Money – it’s what keeps businesses going, it’s what you as CPAs and accounting professionals are focused on, and it’s what cybercriminals are after.
Many people think that cybercriminals just target large, multimillion-dollar businesses, but this isn’t the case. As large corporations have begun investing in expensive cybersecurity technology, cybercriminals have turned their attention to those business owners who have access to sensitive and valuable data but may not have the resources or security know-how to adequately protect themselves and their clients.
And accountants and CPAs with direct access to their clients’ confidential data top the list of easy targets. Moreover, according to Deloitte, “It is clear that the growth in cybercrime has continued, if not accelerated, in the financial services industry.”
Here we present the motivations of the attackers and some steps that those in the accounting industry can take to better protect themselves and their clients:
What is the Motivation Behind These Attacks?
Cybercriminals have two distinct motivations:
1. They want your money. Those motivated by money take your cash and then flee the scene – usually. However, in a far more opportunistic variation, cash-motivated cybercriminals will attack your system, freezing business operations until a requested ransom amount has been paid.
2. They want your information. The second motivation by cybercriminals is pursuit of your company’s credentials, sensitive information, and financial and customer data. These cybercriminals are looking to get into your system and stay there, so they make the least amount of noise they can. After fulfilling their acquisition of data, these cybercriminals will then sell your prized information to your competitors – or on the Dark Web.

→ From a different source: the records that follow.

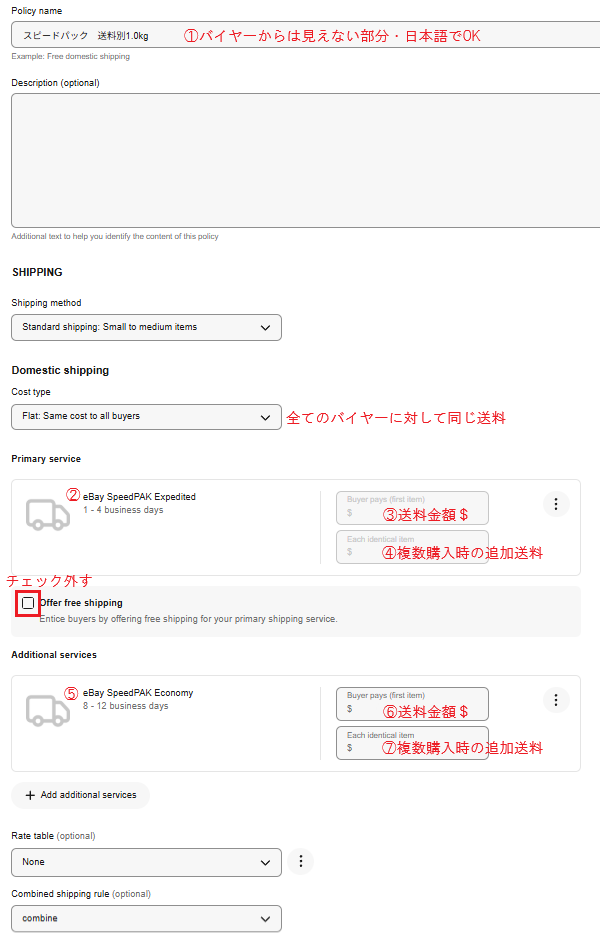The width and height of the screenshot is (600, 949).
Task: Open three-dot menu for SpeedPAK Economy service
Action: pyautogui.click(x=556, y=700)
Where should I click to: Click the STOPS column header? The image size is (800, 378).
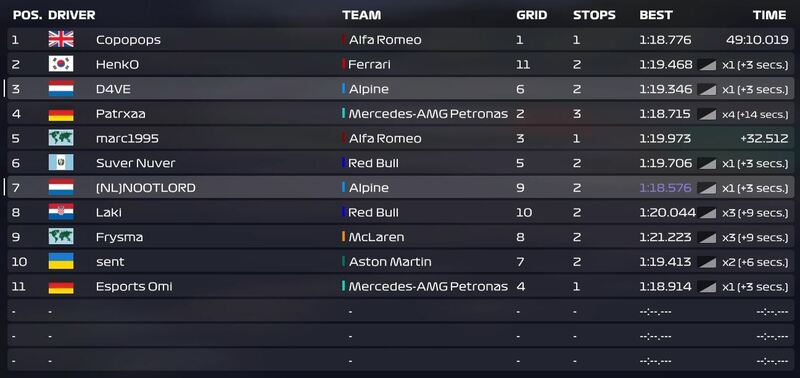(594, 15)
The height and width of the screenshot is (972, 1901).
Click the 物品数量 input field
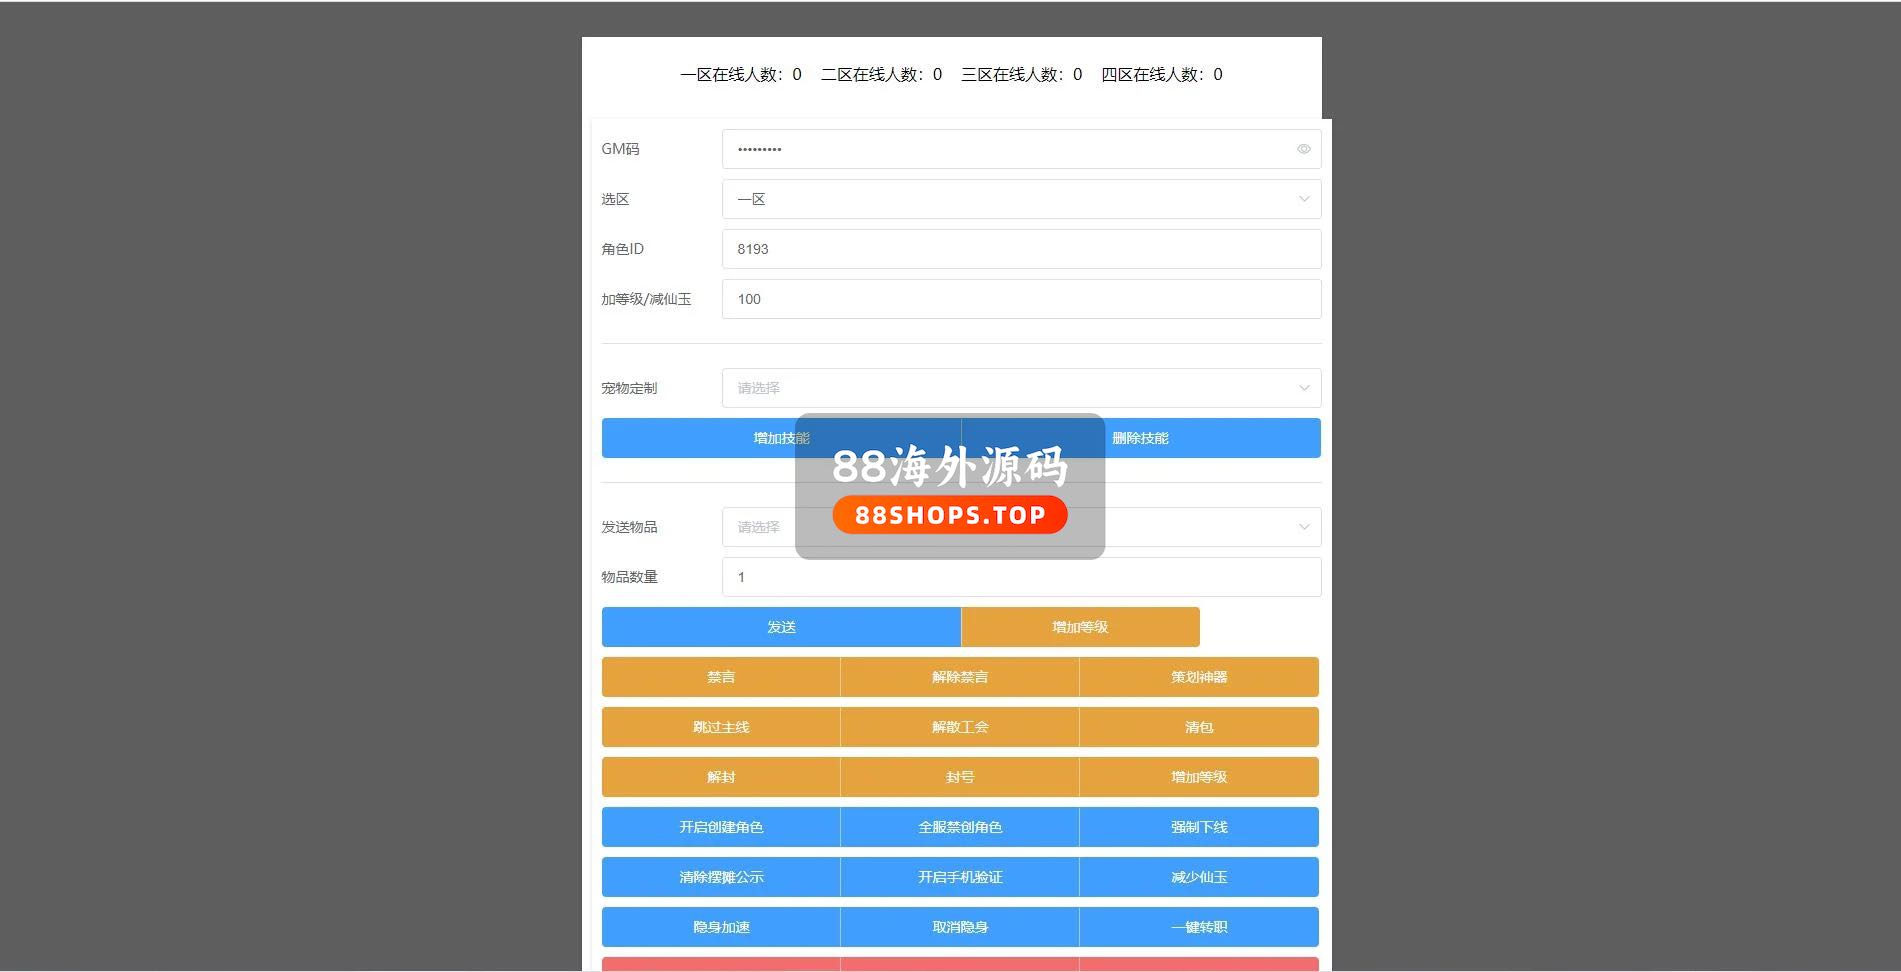tap(1020, 577)
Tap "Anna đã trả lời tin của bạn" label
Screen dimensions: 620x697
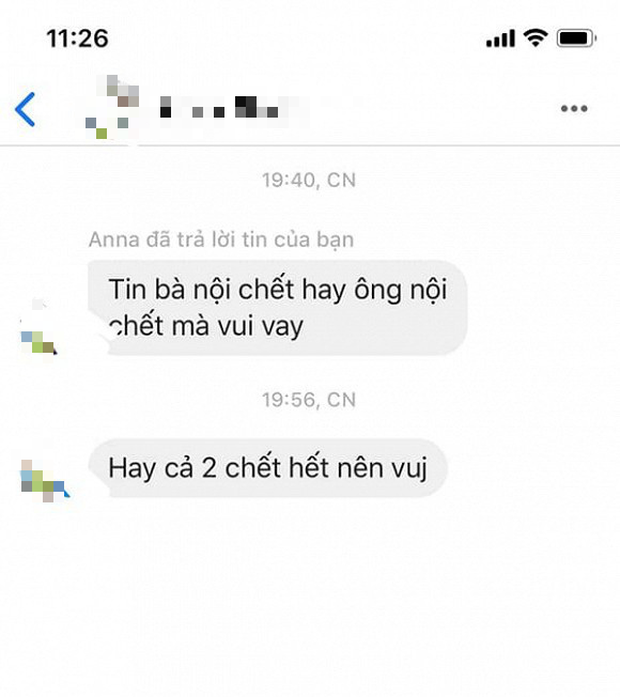coord(221,240)
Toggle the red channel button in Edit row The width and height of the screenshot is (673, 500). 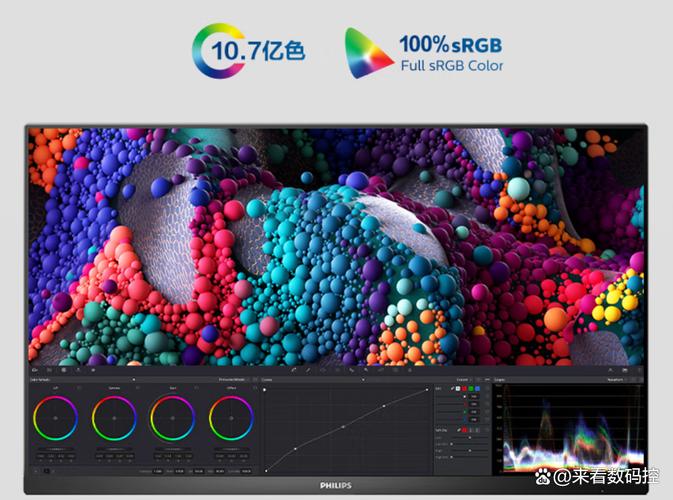465,388
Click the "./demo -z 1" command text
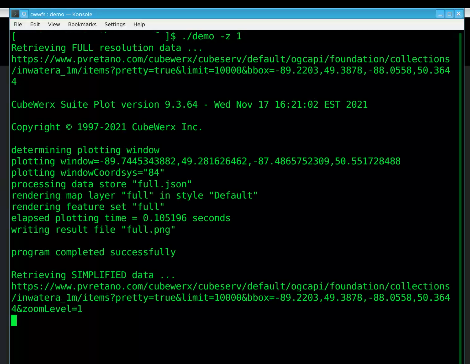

My point isn’t to scare you, but to educate. If you don’t know what you’re up against, there’s no way to protect yourself.
Steps Toward Prevention
Here are three sets of actions that go a long way toward protecting your clients’ data and your firm:
1. Employ Best Security Practices
There are several tools and best practices that are affordable, widely available, and easy to deploy that will provide adequate protection against security threats. This is the cost of entry when using Internet-connected systems.
- Perform off-site backups and regularly practice recovering from the backup.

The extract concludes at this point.